Thursday, March 15, 2007

More bad advice from Walter Mossberg

In the March 8, 2007 Mossberg Mailbox column in the Wall Street Journal, a reader asked how he could make sure that no one could piggyback on his WiFi wireless connection. Walter's response was:

"Turn on the password feature in your router, and don't tell anyone the password. You'll usually find the password setting in the installation software that came with the router."

Not quite.

When discussing wireless routers, there are two passwords. I can just imagine the poor reader of the newspaper changing the wrong password and thinking he is safe. False security is worse than no security.

The first password is needed to login to the router itself. Routers have internal websites that you use to make configuration changes, and access to the internal website requires a userid and password. This password has nothing to do with WiFi wireless signals/connections.

By the way, this password should be changed when a new router is installed because all the bad guys know the default passwords. I have an earlier posting on this blog about how important it is to change this router password.

The password that prevents someone from piggybacking on your wireless connection is referred to in all the technical literature as a "key". If the reader looks around the internal router website or the router documentation for a "password", he won't find this. All references to "passwords" refer to the first password, not to the key.

Not to get too technical, but this "key" relates to an encryption standard, either WEP (bad) or WPA (good) or WPA2 (good).
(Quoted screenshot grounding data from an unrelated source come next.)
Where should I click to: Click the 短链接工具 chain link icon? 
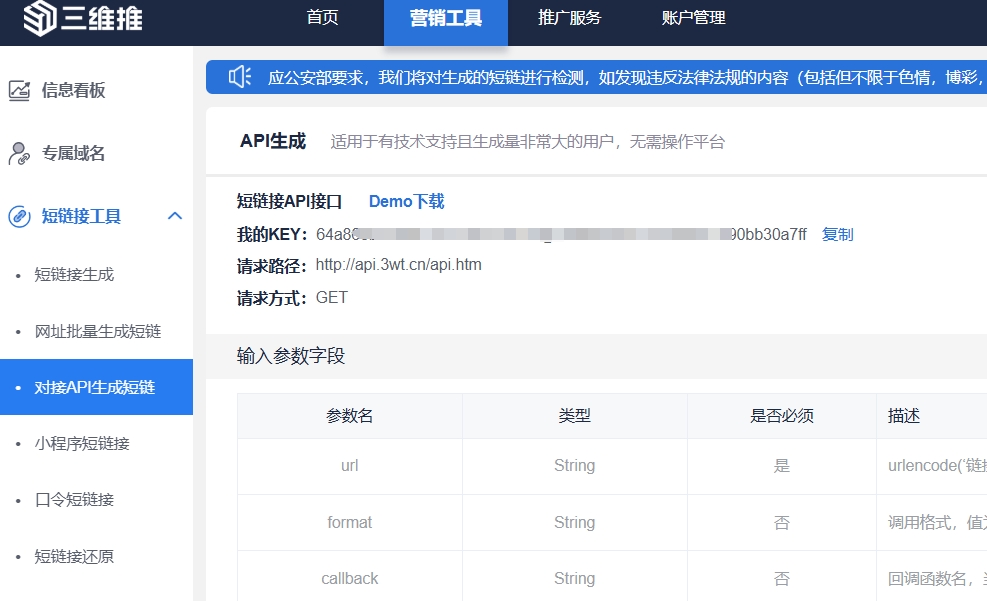pyautogui.click(x=19, y=217)
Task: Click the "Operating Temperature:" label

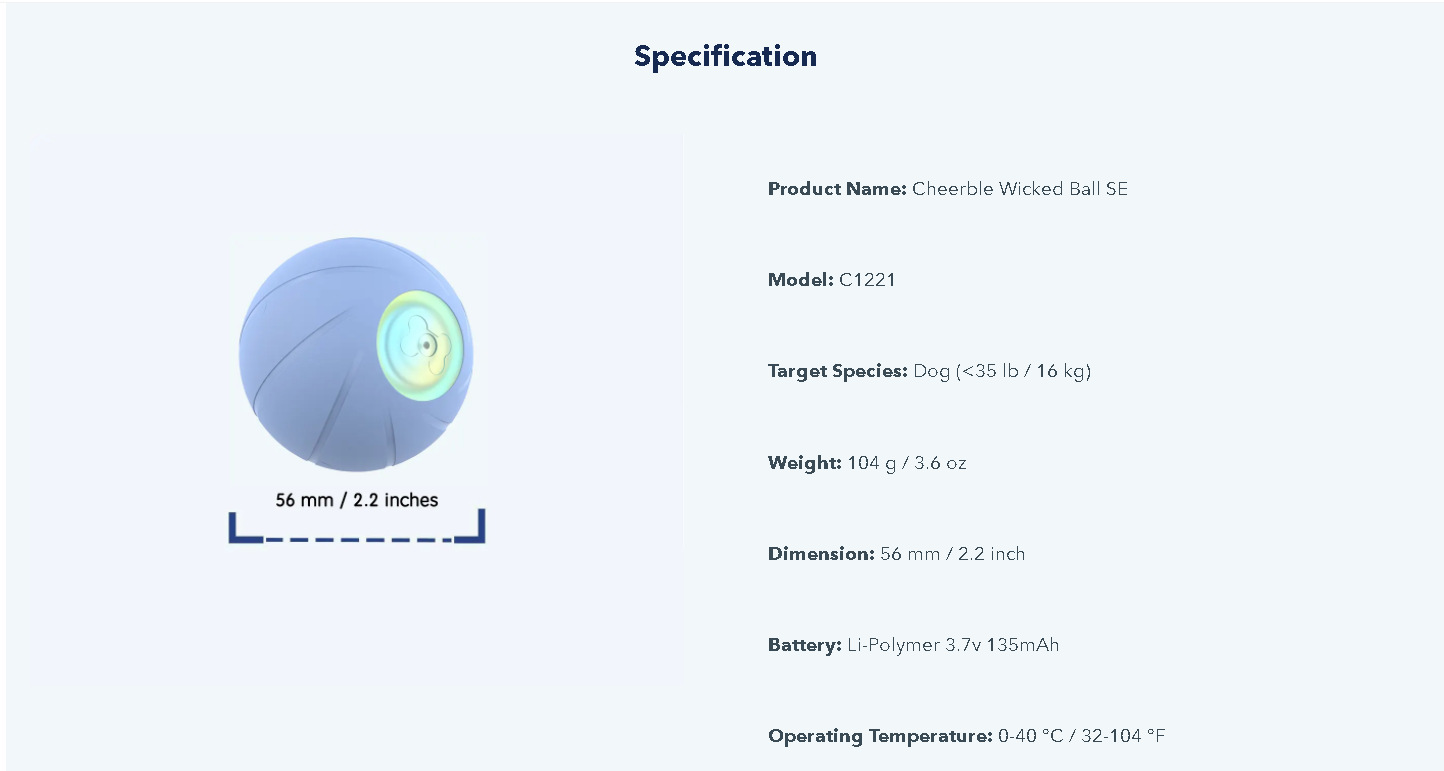Action: [x=880, y=736]
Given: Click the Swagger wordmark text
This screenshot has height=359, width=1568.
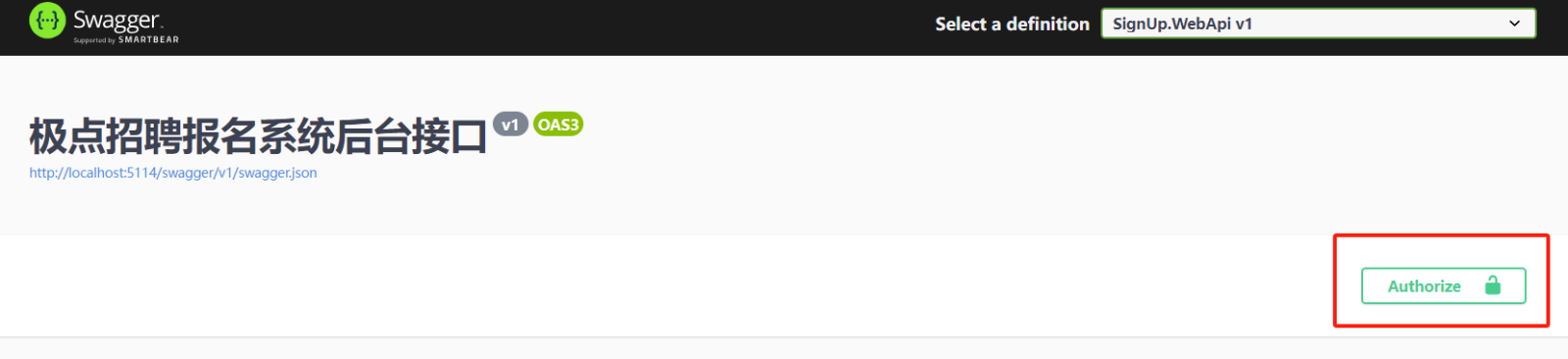Looking at the screenshot, I should coord(117,20).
And there are good keys and bad ones, an important concept omitted from the response.

So, which password was Mr. Mossberg referring to? Did he have the right concept and use the wrong term, or did he have the wrong concept and use the correct term? Beats me. The PC industry is too new to have a concept of malpractice, but if the shoe fits...
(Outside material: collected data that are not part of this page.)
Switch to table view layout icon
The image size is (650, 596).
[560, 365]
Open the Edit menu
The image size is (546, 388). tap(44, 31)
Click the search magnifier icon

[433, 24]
Update: On March 15, 2007 Mr. Mossberg issued a clarification. See Securing a Wireless Network. Certainly a step in the right direction, but...

Quoting: "To enable the encryption key, use the router's setup software to turn on security".

There are multiple mistakes in this sentence.

You enable encryption, you do not enable the encryption key. Encryption is the lock, without the lock, having a combination does nothing.

This ignores the fact that the older type of encryption, WEP, has multiple keys/passwords. Only the newer type (WPA) has a single key/password.

Once the router is working, there is no need to use its setup software. Instead you log in to the internal website in the router to make changes.

You don't "turn on security". What he meant to say was you turn on one of the three types of encryption. Routers have multiple types of security, a point he makes later. Mac address filtering, for example, is a security feature having nothing to do with encryption. So too, disabling remote administration, turning off UPnP and not broadcasting the SSID.

Quoting again: "On newer models, the strongest security system is called WPA..."

WPA is not a security system, it is an encryption system (see above). And, the strongest system is actually WPA2, not WPA.

There is a big omission here: for WPA and WPA2, the length of the key/password is critical. Short is bad, long is good. To encourage long keys/passwords you sometimes see references to a "pass phrase". This means the key/password can be an entire sentence. And it should be. A very long key/password is not an ongoing typing annoyance because it only has to be entered once on each computer that want to access the WiFi network. If your WPA key/password is "dog" or "rose" you have no defense at all from a determined bad guy.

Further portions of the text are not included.